In 1913, Albania's first definitives invoked the medieval warrior who defined the national identity. But copious overprints betrayed the new state's chronic instability
It was not until the early 20th century that an independent Albania emerged from the crumbling Ottoman Empire of Turkey, which had dominated the Balkans for centuries.
The new country comprised thousands of tribes who were very suspicious of each other, but the hunger for self-determination was the glue that held them together – that, and the support of powerful allies.
When Serbia and Greece threatened to divide the territory between them during the First Balkan War of 1912-13, Europe’s great powers instead brokered the creation of a buffer state of ethnic Albanians, to be ruled over by an appointed monarch, the German prince Wilhelm of Wied.
Albania’s first stamps were Turkish issues overprinted with a double eagle motif and the country name ‘Shqipënia’. But its inaugural definitive issue followed in December 1913.
Under a provisional government pending the arrival of the king, the stamps were typographed by the Italian government printing office in Turin and depicted Albania’s all-time national hero, Skanderbeg.
Gjergji Kastrioti, widely known as Iskander Beg or Skanderbeg by way of comparison with Alexander the Great, had served in the Ottoman army as a young man but later led a rebellion which ousted the Turks from his homeland for two glorious decades in the mid-15th century.
On a set of six stamps, ranging from 2-qint to 1-franc in value, he is shown wearing his trademark helmet topped by the skull of a horned goat, after a portrait by Heinz Kautsch.
Within a couple of months, the Skanderbeg definitives were also being pressed into service as provisional postage dues, with overprints of a large ‘T’ and the word ‘Taksë’. The use of two separate handstamps for these ensured that many varieties exist.

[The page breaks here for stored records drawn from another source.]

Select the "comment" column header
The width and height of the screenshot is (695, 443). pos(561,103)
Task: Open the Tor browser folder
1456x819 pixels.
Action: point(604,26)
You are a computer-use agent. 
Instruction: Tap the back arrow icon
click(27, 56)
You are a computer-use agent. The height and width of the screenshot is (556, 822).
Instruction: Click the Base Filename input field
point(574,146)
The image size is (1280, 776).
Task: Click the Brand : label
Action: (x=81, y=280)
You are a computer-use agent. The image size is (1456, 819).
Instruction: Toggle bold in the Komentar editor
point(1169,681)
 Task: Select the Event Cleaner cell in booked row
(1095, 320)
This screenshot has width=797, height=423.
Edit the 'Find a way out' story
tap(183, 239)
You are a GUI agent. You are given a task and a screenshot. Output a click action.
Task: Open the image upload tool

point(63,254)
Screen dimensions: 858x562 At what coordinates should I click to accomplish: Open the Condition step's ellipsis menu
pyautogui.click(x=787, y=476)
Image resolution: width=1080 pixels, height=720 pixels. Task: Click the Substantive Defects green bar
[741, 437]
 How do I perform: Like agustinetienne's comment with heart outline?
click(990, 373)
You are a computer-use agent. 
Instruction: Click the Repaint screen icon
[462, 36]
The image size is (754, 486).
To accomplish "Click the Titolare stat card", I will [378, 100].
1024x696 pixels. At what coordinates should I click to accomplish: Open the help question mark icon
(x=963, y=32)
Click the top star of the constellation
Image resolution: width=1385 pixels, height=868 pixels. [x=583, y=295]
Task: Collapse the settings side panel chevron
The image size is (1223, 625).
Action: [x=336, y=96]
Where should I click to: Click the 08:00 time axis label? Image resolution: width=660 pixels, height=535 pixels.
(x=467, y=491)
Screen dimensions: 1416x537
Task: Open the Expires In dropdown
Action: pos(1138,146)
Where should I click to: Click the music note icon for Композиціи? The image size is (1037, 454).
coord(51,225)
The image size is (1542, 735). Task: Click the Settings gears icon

When Wilhelm arrived in the country on March 7, 1914, he was welcomed by the issue of a set of Skanderbeg definitives handstamped with the text ‘7 Mars’ and ‘1467 Rroftë Mbreti 1914’, linking the new monarch with the heyday of the medieval hero. Again, two different handstamps were used, so many varieties may be found.
Before the year was out, more surcharged and provisional postage due issues had appeared.
The fledgling country, however, was weak from the start. Wilhelm’s own chief minister, Essad Pasha, was soon in revolt against him, provoking civil war, and after the outbreak of World War I parts of Albania were occupied by French, Italian, Serbian, Montenegrin or Greek forces. Wilhelm fled back to Germany, having reigned for only six months.
Pasha’s self-proclaimed pro-Turkish government in the centre of the country issued another handstamped overprint in 1914, and there were subsequent local overprints for Vlorë (Valona), inscribed ‘Poste d’Albanie’, and Shkodër (Shkodra), inscribed ‘Shkodër 1919’.
Thereafter, the origina Skanderbeg definitives disappeared from the scene, although a smaller image of the hero would adorn a different design issued by the new Albanian republic in 1920.